The specificity of the assay as developed here does not reside solely in the pyrosequencing primers. There is a redundancy of selectivity at three levels: (1) the PCR primers ensure that only targeted species of Enterobacteriaceae and Vibrionaceae are amplified. (2) Most sequencing primers only hybridize to a small group of closely related species to be differentiated (see Table 1), rather than all investigated bacteria in this study (e.g., the primer S840 targeting S. choleraesuis-specific signature will only hybridize to S. enterica subsp. enterica). (3) The “sequence to analyze” feature in SNP runs on the “PyroMark” software acts as the template for nucleotide incorporation, so that positive sequence signals are given only by a small group of species which share the expected sequence in the vicinity of a particular polymorphism (e.g., the “sequence to analyze” for primer S1072 is only shared by Enterobacteriaceae species investigated here except for Yersinia enterocolitica). Any species not conforming to these three levels of selectivity could hardly pass through the whole process of amplification, priming, and sequencing. This strongly mitigates against false positives in the assay.
Locating discriminative sequence variants is, of course, of key importance in sequence-based identification methods. Several probes described by Kakinuma , for Shigella and E. coli microarray detection, were initially incorporated into our analyses, but failed to identify most local isolates correctly and were subsequently eliminated. Further sequencing validated this finding, indicating those probes were only suitable for a limited number of strains of their corresponding species. This emphasizes the importance of considering as large a sequence dataset as possible for use in primer design. The dataset we inspected contained almost all currently available gyrB sequences which met certain quality criteria (long enough, no ambiguous bases, etc.), including both standard and clinical isolates. This sequence collection seemed to have comprehended all of the possible genotypes of our regional isolates.
Pyrosequencing is well suited to combine the coarse genotypic resolution provided by relatively conserved sequences, with the fine resolution revealed in those more variable regions by robust phylogenetic analysis of closely related species.

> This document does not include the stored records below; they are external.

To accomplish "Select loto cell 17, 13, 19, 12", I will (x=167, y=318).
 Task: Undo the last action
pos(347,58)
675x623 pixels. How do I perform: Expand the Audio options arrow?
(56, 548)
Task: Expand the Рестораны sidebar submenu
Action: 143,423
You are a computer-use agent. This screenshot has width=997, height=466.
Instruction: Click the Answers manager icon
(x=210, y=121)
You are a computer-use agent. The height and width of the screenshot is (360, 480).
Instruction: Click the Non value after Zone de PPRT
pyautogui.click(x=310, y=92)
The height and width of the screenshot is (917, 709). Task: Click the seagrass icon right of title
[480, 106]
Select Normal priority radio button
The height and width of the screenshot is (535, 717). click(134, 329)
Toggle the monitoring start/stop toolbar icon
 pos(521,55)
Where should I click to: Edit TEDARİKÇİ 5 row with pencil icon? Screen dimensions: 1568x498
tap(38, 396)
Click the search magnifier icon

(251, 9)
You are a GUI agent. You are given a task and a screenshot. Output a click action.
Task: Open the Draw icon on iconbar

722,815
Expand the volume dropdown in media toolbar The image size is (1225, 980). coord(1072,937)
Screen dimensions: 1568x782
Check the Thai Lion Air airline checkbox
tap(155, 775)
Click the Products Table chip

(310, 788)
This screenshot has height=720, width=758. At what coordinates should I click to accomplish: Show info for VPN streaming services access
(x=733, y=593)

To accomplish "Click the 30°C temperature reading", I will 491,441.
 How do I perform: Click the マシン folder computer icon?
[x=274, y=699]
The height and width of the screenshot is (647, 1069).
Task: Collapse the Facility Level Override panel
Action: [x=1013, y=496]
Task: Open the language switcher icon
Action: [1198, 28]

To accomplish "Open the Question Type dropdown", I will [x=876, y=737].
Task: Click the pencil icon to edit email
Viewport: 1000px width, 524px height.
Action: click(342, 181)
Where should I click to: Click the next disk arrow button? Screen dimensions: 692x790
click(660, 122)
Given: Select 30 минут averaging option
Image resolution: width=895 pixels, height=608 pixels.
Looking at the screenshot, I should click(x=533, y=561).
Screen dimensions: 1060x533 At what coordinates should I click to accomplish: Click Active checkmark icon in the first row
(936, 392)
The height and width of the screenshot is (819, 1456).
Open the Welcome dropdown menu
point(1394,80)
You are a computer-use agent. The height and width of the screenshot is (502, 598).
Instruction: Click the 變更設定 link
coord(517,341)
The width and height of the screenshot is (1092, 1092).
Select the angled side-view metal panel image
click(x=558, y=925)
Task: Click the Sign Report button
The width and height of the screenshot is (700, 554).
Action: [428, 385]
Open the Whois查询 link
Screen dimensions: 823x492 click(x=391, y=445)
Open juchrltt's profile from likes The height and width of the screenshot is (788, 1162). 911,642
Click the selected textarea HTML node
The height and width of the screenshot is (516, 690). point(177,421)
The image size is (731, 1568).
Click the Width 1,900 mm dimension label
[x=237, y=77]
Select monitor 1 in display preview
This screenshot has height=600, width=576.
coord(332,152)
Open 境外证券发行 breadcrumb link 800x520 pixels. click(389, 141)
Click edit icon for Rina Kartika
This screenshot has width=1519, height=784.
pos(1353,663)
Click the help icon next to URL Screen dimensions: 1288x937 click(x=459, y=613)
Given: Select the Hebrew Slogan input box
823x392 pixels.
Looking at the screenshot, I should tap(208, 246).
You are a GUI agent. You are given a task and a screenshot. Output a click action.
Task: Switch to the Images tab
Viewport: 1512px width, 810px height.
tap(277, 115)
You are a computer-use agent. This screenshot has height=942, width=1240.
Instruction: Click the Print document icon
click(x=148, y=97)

It is reasonably rapid: the results described here are available within 8 h, from DNA extraction of isolates or fecal samples to pyrosequencing and postsequencing analysis. It is cost-effective: cost analysis of the current assay comes to about US $25 for each fecal sample. We believe the system is capable of rapidly and accurately tracking bacterial agents in outbreaks of diarrheal disease.
This work was supported by grants 2003C13015, 021103128 from the Science and Technology Department of Zhejiang Province, China. We appreciate Barbara J. Chang for critical discussion and Robert Wohlhueter for his help in preparing the manuscript.